Great Pacific is a 31-year-old U.S. promotional products supplier, and all projects were stopped after the tariffs came into effect. With the rollback, production of 180 projects will be restored.
A great impact. Ben Zhang, founder and CEO of Great Pacific, must lay off three full-time employees and two independent contractors.
“It’s heartbreaking to eliminate the work as the founder of the company,” Zhang said.
The Great Pacific has also begun to diversify its supply chains outside of it. A recent order to 4,000 sets of kimchi races has introduced a provision that they are not produced in China. “We are using a factory in India, but the price will be 25% higher,” Zhang said.
While the rollback provides a short-term relief, Zhang said the Article 301 tariffs remain. “This could be as high as 25% plus 30%,” he said. “This could lead to U.S. inflation.”
Be cautious and competent
Jochen Witt, president and CEO of trade show consulting firm JWC, said the rollback marks a positive shift in global business and exhibitions, but industry leaders remain cautious about the wider tariff impact and economic volatility involving other countries.
“I expect further weakening of the dollar, coupled with tariffs, could lead to higher inflation and a decline in exhibitor spending,” Witt said.
Michael Kruppe, CEO of Shanghai New International Expo Center (SNIEC), is the only joint venue in the Republic of China with Western management, echoing caution.
“The drama of roller coaster makes most people doubt that for most (if not all) businesses in the world, especially our fair business, especially our fair business, it’s the core of face to face, it’s face to face and it takes more time to rebuild trust,” he said. “In China, most fair companies are prone to falling behind the results of 2024, and I think the rest of the world doesn’t look much better.”
United States – China Trade Fair takes a hit. “At the moment, trust between the two sides has not yet developed, so we may have to wait a year or two,” Krup said. “It’s a pity because we have super American gigs in Sniecs like CES.”
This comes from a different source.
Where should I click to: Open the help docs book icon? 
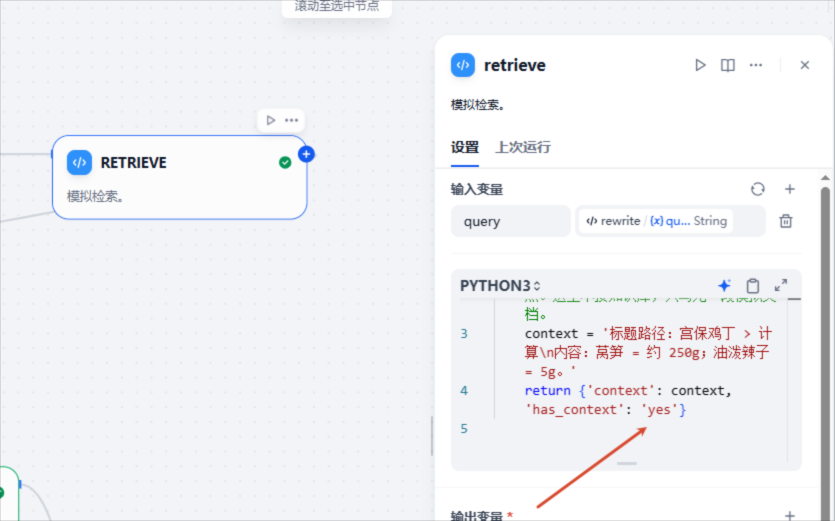pos(728,65)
China is less vulnerable in tariff war
Speaking at the UFI Middle East and Africa Conference in Cairo in late April, Witt said China is not vulnerable to U.S. trade pressure. “China does not rely on U.S. exports, accounting for only 13-14% of its total exports, making it difficult for the United States to obtain leverage,” he said.
Witt warned that ongoing economic tensions could hurt international participation in U.S. events. “This could reduce the overall quality and competitiveness of the U.S. display. Meanwhile, lower dollar and inflation may reduce overall spending,” he said.
While U.S. events may struggle, Witt said European exhibitions could benefit from growth in Chinese participation.
“What happens when organizers become too dependent on an exhibitor,” he said. “It loses balance when Chinese procurement drowns out its traditional foundation.”
Adapt to new reality
Despite the disruption, Witt saw the opportunity. “Our industry is a mirror of global trade flows. If you watch these shifts closely, you can adjust your strategy and stay ahead of the pack,” he said.
Despite this, he warned not to be overconfident. “We live in a new era,” Witt said. “As conflicts in Ukraine, the Middle East and South Asia continue and increasingly authoritarian behavior around the world, the era of long-term planning is over.”